Investigators at U.S.-Israeli cyber security firm Cybereason said the attackers compromised friends in more than 30 countries and aimed to gather information on individuals in government, law-enforcement and politics.
The hackers also second-hand tools linked to other attacks attributed to Beijing by the United States and its Western allies, said Lior Div, chief head of Cybereason.
“For this level of sophistication it’s not a criminal group. It is a government that has capabilities that can do this kind of incursion,” he told Reuters.
China has repeatedly denied involvement in any hacking activity.
Cybereason declined to name the companies artificial or the countries they operate in, but people familiar with Chinese hacking operations said Beijing was increasingly butt telcos in Western Europe.
Western countries have moved to call out Beijing for its actions in cyberspace, warning that Chinese hackers must compromised companies and government agencies around the world to steal valuable commercial secrets and personal data for espionage purposes.
Div verbalized this latest campaign, which his team uncovered over the last nine months, compromised the internal IT network of some of those butted, allowing the attackers to customize the infrastructure and steal vast amounts of data.
In some instances, they managed to compromise a object’s entire active directory, giving them access to every username and password in the organisation. They also got keep off of personal data, including billing information and call records, Cybereason said in a blog post.
“They established a perfect espionage environment,” said Div, a former commander in Israel’s military intelligence unit 8200.
“They could lay information as they please on the targets that they are interested in.”
Cybereason said multiple tools used by the attackers had yesterday been used by a Chinese hacking group known as APT10.

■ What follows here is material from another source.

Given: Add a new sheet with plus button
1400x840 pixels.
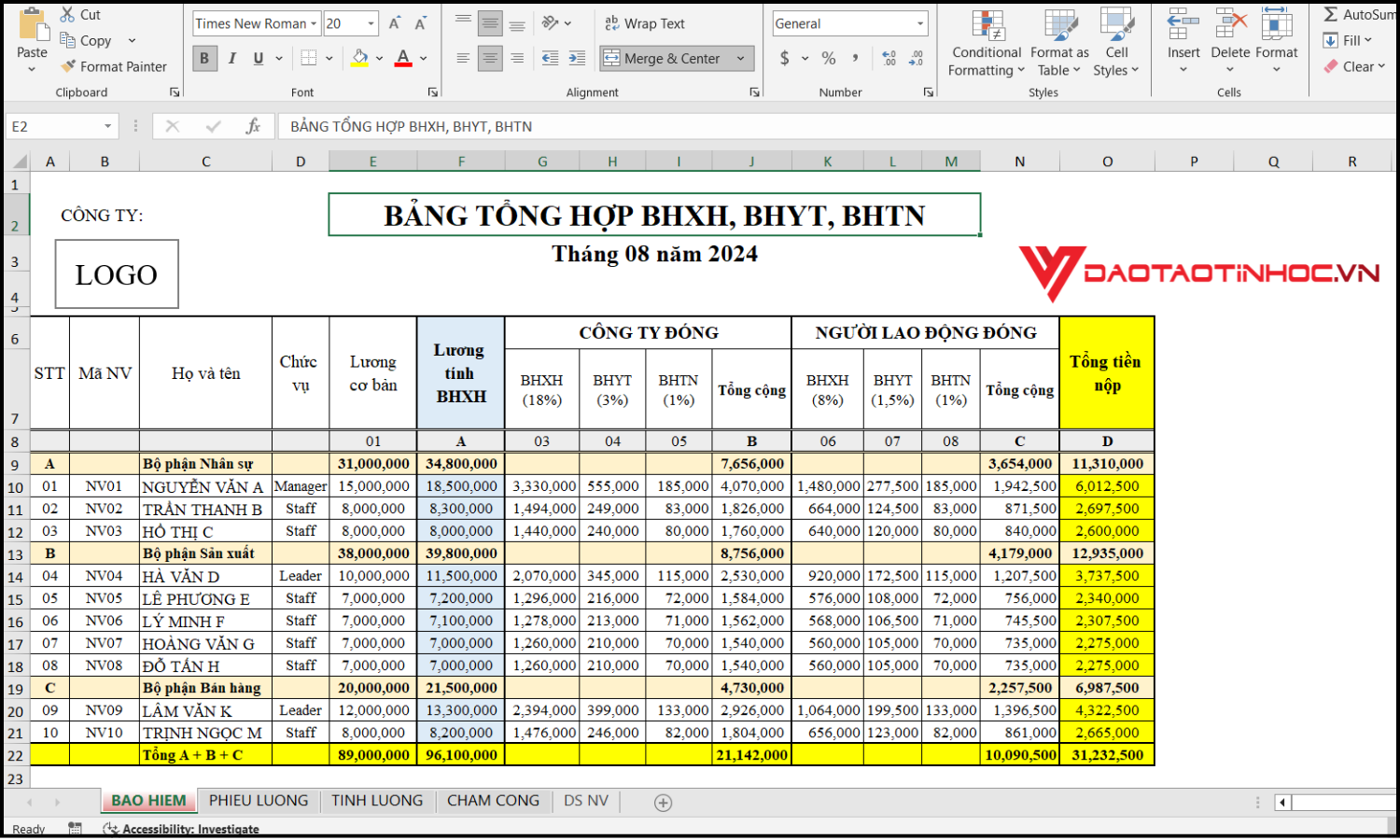Looking at the screenshot, I should (663, 803).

The United States indicted two alleged members of APT10 in December and joined other Western provinces in denouncing the group’s attacks on global technology service providers to steal intellectual property from their shoppers.
The company said on previous occasions it had identified attacks it suspected had come from China or Iran but it was never incontrovertible enough to name these countries.
Cybereason said: “This time as opposed to in the past we are sure enough to say that the approach originated in China.”
“We managed to find not just one piece of software, we managed to find more than five remarkable tools that this specific group used,” Div said.